Tableau d'honneur de la Faculté des études supérieures et postdorales, 2015-2016
La microfiltration (MF) est un procédé membranaire permettant de séparer les micelles de caséines (CN) des protéines sériques (PS) du lait grâce à des pores ayant un diamètre de 0,1 μm. Le rétentat obtenu est enrichi en CN, tandis que le perméat contient des PS sous forme native. La membrane céramique à gradient de perméabilité (GP) a été développée récemment dans le but de réduire l’encrassement à long terme, ce qui permet des flux de perméation élevés et une meilleure séparation des protéines. À ce jour, les conditions opératoires les plus efficientes pour réaliser la MF du lait n’ont pas été déterminées pour ce type de membrane. L’objectif de cette étude était donc de caractériser l’effet de différentes pressions transmembranaires (PTM), différents facteurs de concentration volumique (FCV) et de la diafiltration (DF) sur l’efficience du procédé. Un bilan de matière a été réalisé à la suite du dosage des solides totaux, ainsi que de l’azote total, non caséique et non protéique. La consommation énergétique du système de MF a également été mesurée in situ. Les résultats obtenus démontrent qu’un FCV de 1,5X permet d’obtenir la meilleure séparation des protéines, tout en ayant un flux de perméation plus élevé et une plus faible consommation énergétique.

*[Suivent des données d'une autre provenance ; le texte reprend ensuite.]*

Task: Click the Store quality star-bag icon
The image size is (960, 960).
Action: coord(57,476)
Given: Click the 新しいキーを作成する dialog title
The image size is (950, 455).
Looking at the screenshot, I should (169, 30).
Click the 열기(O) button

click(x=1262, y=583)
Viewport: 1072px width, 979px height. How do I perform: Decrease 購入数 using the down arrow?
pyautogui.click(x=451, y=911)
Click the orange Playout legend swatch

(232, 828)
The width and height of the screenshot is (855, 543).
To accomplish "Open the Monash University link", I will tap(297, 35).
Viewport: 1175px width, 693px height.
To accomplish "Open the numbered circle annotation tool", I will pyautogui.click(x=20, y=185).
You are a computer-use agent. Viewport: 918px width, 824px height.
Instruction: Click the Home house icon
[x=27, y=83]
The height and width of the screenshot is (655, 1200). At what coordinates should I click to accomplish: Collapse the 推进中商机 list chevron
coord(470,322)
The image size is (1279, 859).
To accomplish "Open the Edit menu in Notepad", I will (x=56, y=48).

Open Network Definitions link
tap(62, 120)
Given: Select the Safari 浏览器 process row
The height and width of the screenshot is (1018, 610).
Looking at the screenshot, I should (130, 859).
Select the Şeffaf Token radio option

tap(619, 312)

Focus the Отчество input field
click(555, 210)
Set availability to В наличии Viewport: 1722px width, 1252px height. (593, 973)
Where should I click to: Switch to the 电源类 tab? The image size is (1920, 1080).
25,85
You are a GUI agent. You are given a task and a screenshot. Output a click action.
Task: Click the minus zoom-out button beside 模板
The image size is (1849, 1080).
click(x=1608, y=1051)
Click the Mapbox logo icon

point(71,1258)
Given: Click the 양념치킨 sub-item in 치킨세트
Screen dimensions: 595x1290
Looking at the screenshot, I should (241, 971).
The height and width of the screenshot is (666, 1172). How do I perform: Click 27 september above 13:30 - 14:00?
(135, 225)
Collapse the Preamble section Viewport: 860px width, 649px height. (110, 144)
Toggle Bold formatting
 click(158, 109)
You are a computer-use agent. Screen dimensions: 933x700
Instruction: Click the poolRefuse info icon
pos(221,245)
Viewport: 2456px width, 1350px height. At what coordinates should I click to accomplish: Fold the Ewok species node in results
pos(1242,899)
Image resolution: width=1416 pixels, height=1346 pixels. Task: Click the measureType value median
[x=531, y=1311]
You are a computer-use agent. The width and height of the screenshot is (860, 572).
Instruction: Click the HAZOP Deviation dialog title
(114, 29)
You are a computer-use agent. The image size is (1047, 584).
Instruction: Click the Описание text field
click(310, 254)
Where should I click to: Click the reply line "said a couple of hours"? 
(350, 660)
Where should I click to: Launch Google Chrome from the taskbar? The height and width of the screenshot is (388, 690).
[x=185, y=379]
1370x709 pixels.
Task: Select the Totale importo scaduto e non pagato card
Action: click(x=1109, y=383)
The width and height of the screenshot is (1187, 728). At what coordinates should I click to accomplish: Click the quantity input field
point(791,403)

Lorsque le FCV est plus élevé, les pertes totales de CN dans le perméat et la consommation énergétique deviennent plus importantes, ce qui réduit la rentabilité du procédé. Les étapes de DF réduisent l’efficience du procédé en augmentant la durée de filtration et la quantité de perméat généré de façon considérable, sans permettre d’obtenir une quantité satisfaisante de PS supplémentaires dans le perméat. Les résultats obtenus pourront bénéficier aux transformateurs laitiers lors de la prise de décision quant à la pertinence d’effectuer la MF du lait avec la membrane céramique GP.
Microfiltration (MF) is a membrane process used to separate casein (CN) micelles from serum proteins (SP) of milk using 0.1 μm pore diameter membranes. The resulting retentate is enriched in CN, while the permeate contains native SP. The graded permeability (GP) ceramic membrane has been recently developed to reduce long-term fouling, which improves permeation flux and protein separation. To date, the most efficient operating conditions to achieve MF of milk have not been determined for this type of membrane. The objective of this study was to characterize the effect of different transmembrane pressures (TMP), volumetric concentration factors (VCF) and diafiltration (DF) on the process efficiency. Mass balance measurements were carried out following the determination of total solids, total nitrogen, non-casein nitrogen and non-protein nitrogen. The in situ energy consumption of the MF system was also measured. Results obtained showed that a VCF of 1.5X provided the best separation of proteins, while allowing the highest permeation flux and the lowest energy consumption. When the VCF was higher, the total losses of CN in the permeate increased, as well as energy consumption, which reduces the process profitability. DF steps reduced the process efficiency by increasing the filtration time and the amount of permeate generated, without increasing significantly the transmission of additional SP in the permeate. Results will benefit dairy processors in decision making about the potential of MF of skim milk with GP membrane.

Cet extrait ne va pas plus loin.